So what exactly is the Paradox of Intimacy? It’s the idea that being close to someone else always carries some risk. Falling in love creates a competing set of dynamics. While intimacy creates many positive outcomes, these rewards are not cost-free; intimacy also has a downside. When people become intimately involved with someone, they inevitably give up some of their personal freedoms. But before we get to that, let’s look at the benefits of the Paradox of Intimacy.

Being in love not only feels fantastic, it also fundamentally changes the way we experience life. Research consistently shows that people in loving relationships live longer, healthier, and happier lives than those who aren’t. Even mundane activities—such as walking the dog, listening to music, or simply eating dinner—are much more fun when shared with a romantic partner.

Being in a loving relationship also helps us cope with life’s ups and downs. Scientists have found that individuals who are part of a loving, healthy relationship weather stressful life events, such as a job loss or serious illness, better than those who aren’t. It’s difficult to overstate the benefits that love creates.

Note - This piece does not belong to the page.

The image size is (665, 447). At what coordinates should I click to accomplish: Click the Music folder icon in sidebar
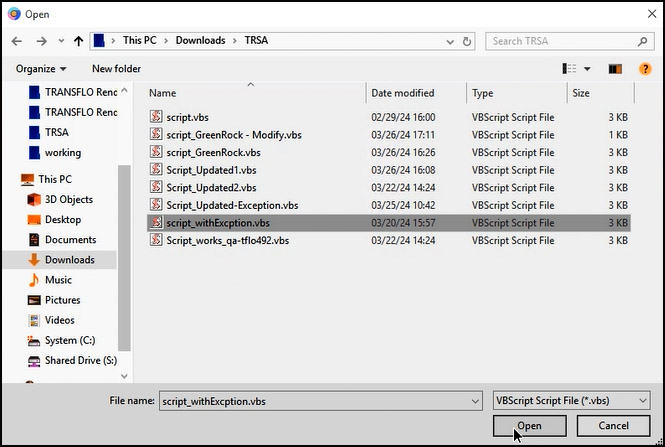pyautogui.click(x=33, y=280)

Of course, as anyone who has been in a relationship knows, getting close to a partner also presents certain challenges. As relationships become more intimate, we place an increasing amount of expectations on our partners. And the closer we get to someone, the more our choices and actions impact our partner’s choices and actions, and vice versa. When we fall in love, we go from being independent to becoming interdependent—no longer free to do what we want, when we want, and with whom we want—because any decisions we make not only affect ourselves but our partners as well.